1. What uncontrollable urges do you have? How dangerous are they?
Most of my uncontrollable urges have to do with eating junk food like I’m involved in some kind of dare, which I am not. The eating urge is only dangerous in the sense of future cholesterol issues. I think my urges more come out as morbid obsessions with death and pain and lust and all the things that twist us out of shape and cause a loss of control, and that surfaces in my writing. Rape, necrophilia, sexual cannibalism, children murdering children, infanticide, Munchausen by proxy, suicide, addiction – these are all subjects of my stories, all of which are love stories about regular people gone off the rails. So: as a person I’m not dangerous, but the inside of my head is, and as a result my poor characters are constantly in danger.
2. “The Breathing Dead” is one of the most unsettling stories I’ve ever read in PANK, if not ever. How did you bring yourself into this dark place to write Richard? How much time did you need between edits to recover?

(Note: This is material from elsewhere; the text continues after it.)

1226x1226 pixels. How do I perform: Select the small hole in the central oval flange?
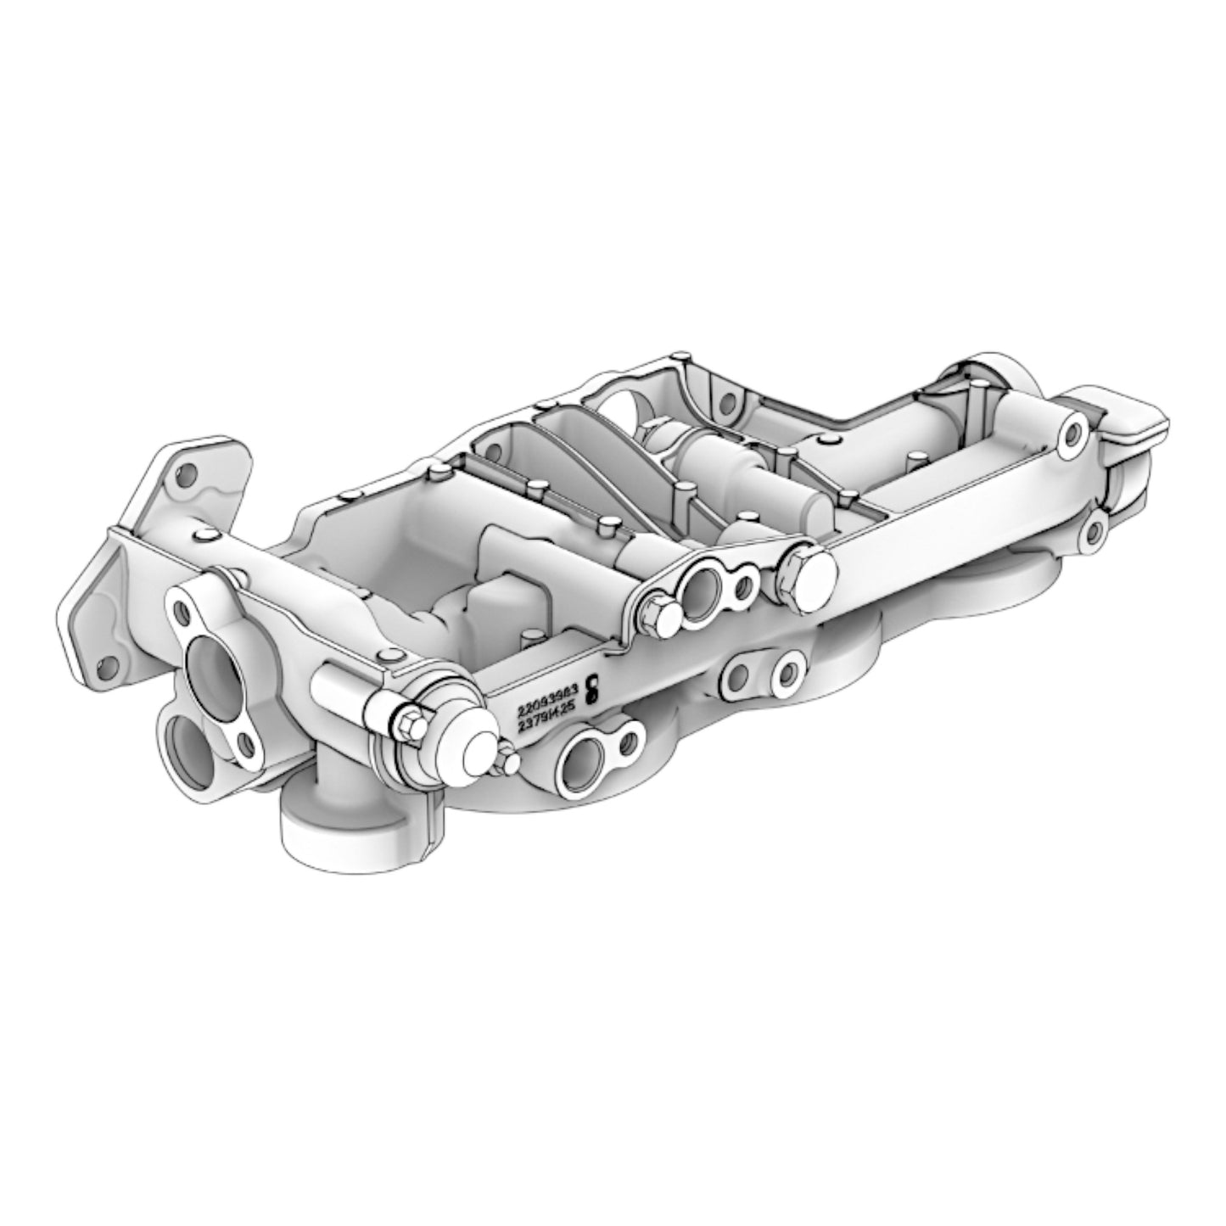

Thank you, first of all, for the high praise. My motivation in writing Richard was to create a character that was contemptible in his actions but pure in his motives. He loves Kyle dearly – in fact he takes great and constant care not to hurt or scare him. He sees this kidnapping as a rescue from his neglectful mother and a world that does not understand how special Kyle is. With all of my characters I try to capture what is warped or corrupt in them and present it in a way that is at least somewhat understandable – if not excusable – to the reader, and hopefully help the reader consider a motivation that is foreign to them. Specifically I find myself going back again and again to the ways that love – yearning for it, vying for it, aching from it – compels us to do destructive and hurtful things. That’s the motivation for Richard. I feel sorry for him, even as monstrous as his actions are, and I tried to do right by him. My major literary gods in this vein are A.M. Homes, Joyce Carol Oates, writers like this who are constantly, as I see it, turning up the soil and exposing the underbelly. That’s what I strive for. Kyle, incidentally, is quasi-real. When I was in high school my family went out to dinner and engaged our waiter, Kyle, in conversation and somehow extracted from him the information that when he was six years old he was pulled into a car but managed to escape at the last minute. I squirelled this away and eight years later wrote the story of what might have happened.

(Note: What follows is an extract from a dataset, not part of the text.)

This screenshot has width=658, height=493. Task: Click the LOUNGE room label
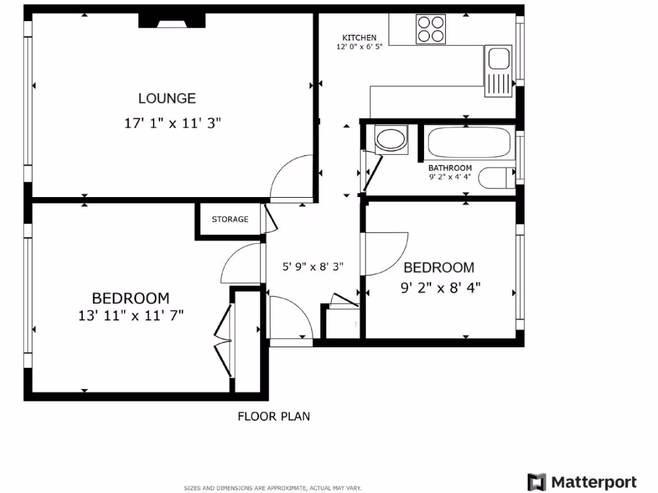(167, 98)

I don’t generally edit as I write – the story just kind of pours out all at once and I edit later. When I edit I always take on the whole story and it’s fully immersive, like going underwater or going to sleep. The last hard edit before I submitted it to PANK was eight solid hours of not coming up for air and I felt shocky for the whole night after that because the material is so intense. When I was done, I said to my soon-to-be husband, Jesus I feel so horrible for that little boy’s body, I’ve been doing things to it all day.
3. How would you kidnap someone?
I come across as totally harmless, and I am highly persuasive. I would convince someone to come with me of their own accord and by then it would be too late. As far as what happens next – well, that would depend on why I was kidnapping them. Different wants require different measures.

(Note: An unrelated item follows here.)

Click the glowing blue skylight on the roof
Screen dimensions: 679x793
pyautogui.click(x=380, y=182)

4. Which canned pasta is your favorite?
I’m caught between Spaghetti-Os and Ravioli. Mixing them together would be pretty great.
5. What is the creepiest thing you do today to your fiance? How does he react?
I think the creepiest thing I am currently doing to Nick is locking him into the traditional American mainstream by marrying him and starting a family. What’s creepier than that? He is amenable, or so he claims. I also pick stuff out of his ear when I see it in there, but I think that more falls under the category of gross. He is definitely not amenable to the ear-picking.
6. Why is it easier to give into darkness than fight it?
It’s easier to give in because that’s what we really want to do, and humans as a rule do exactly what they want, regardless of anything. Everyone has a dark, skewed dimension to them, and that’s what I try to access in my characters – the part of us that we don’t want to admit exists: it exists.